As climate change continues to drive more frequent and severe heatwaves across the globe, new research has uncovered a sobering threat to one of Australia’s most iconic native species: even moderately warm sustained temperatures can drastically increase a koala’s risk of death or urgent medical intervention.
Published in the journal *Biology Letters* and led by researcher Valentina Mella from the University of Sydney, the study draws on more than two decades of koala rescue and mortality data from New South Wales (NSW), one of the species’ key remaining habitats. Analyzing nearly 12,000 records of koala admissions to care facilities and recorded deaths collected between 2000 and 2022 from local rescue groups and koala hospitals, the team built the first statistically verified link between long-term ambient temperature trends and koala mortality, adapting a methodology commonly used to study heat risk in human populations.

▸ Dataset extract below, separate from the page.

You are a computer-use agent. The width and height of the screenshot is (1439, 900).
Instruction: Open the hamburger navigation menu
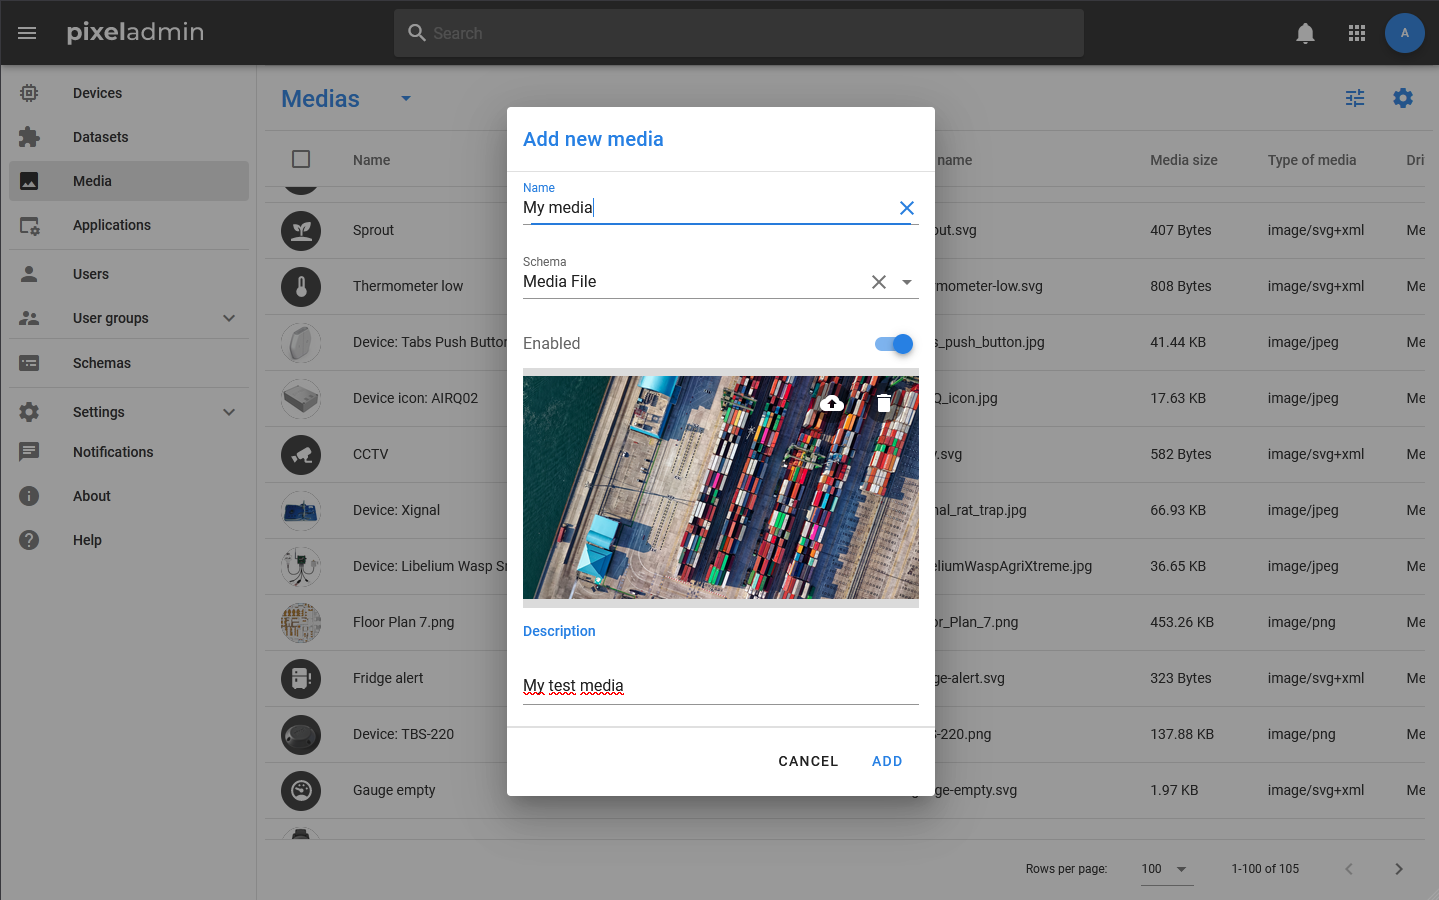click(27, 33)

The research revealed a clear upward trend in danger as sustained average peak temperatures climb. When seven-day average maximum temperatures hit 27 degrees Celsius – a threshold most would consider mild rather than extreme – the odds of koalas being rescued or dying already began to climb. Once average peaks reached 30C or higher, those risks jumped to between 1.5 and 3.5 times the rate observed around 25C, according to Mella.
“Our findings suggest that even what might seem like moderate heat can become physiologically stressful when it is sustained over time,” Mella told AFP in an interview.
Koalas have evolved a suite of adaptations to survive Australia’s naturally warm climate. On short hot days, they cool off by hugging tree trunks to pull excess heat away from their bodies, retreat to dense foliage and lower tree branches away from direct sunlight, and conserve water by reabsorbing moisture from their colons and producing concentrated urine. They also use heterothermy, allowing their body temperatures to shift with surrounding conditions to reduce energy and water use. For short periods, the species can even survive temperatures above 40C.
But the study confirms that these adaptations are no match for prolonged heat, even at much lower, less alarming temperature thresholds. Mella explained that prolonged exposure to sustained moderate heat significantly undermines koalas’ health and ability to survive.
The species’ inherent biological traits and changing landscape make them uniquely vulnerable to rising temperatures compared to many other wild animals. Unlike creatures that can adapt to shifting conditions by changing their diets or moving to cooler habitats, koalas are largely sedentary, tied to specific forest ecosystems, and get most of their water from eucalyptus leaves. When high temperatures persist for days on end, koalas rapidly develop dangerous dehydration, and widespread habitat fragmentation often blocks their ability to travel to cooler, more shaded areas.
Koalas already fighting disease face even greater risk: the study found that individuals living with chlamydiosis, one of the most widespread and damaging diseases affecting wild koala populations, see their existing conditions worsened by heat stress, putting them at even higher risk of death.
These threats are growing worse by the year. As climate change pushes once-rare high temperatures to become a regular summertime occurrence, Mella noted that koalas will increasingly face prolonged periods of heat stress on an annual basis. The threat is particularly acute for already endangered inland northwest koala populations, which are exposed to more extreme heat and face the greatest risk of population collapse.
The study does offer clear pathways for intervention to reduce risk. Mella noted that protecting large, mature shade-producing trees and providing accessible water sources for koalas during heatwaves can cut rates of dehydration and death. Without targeted, proactive conservation action, however, the growing frequency of extreme heat events could push already vulnerable koala populations closer to permanent extinction.
The findings add to a growing body of evidence confirming that climate change does not only threaten human communities – it puts a wide range of wildlife species at growing risk of mortality and extinction, even through threats that may seem moderate at first glance.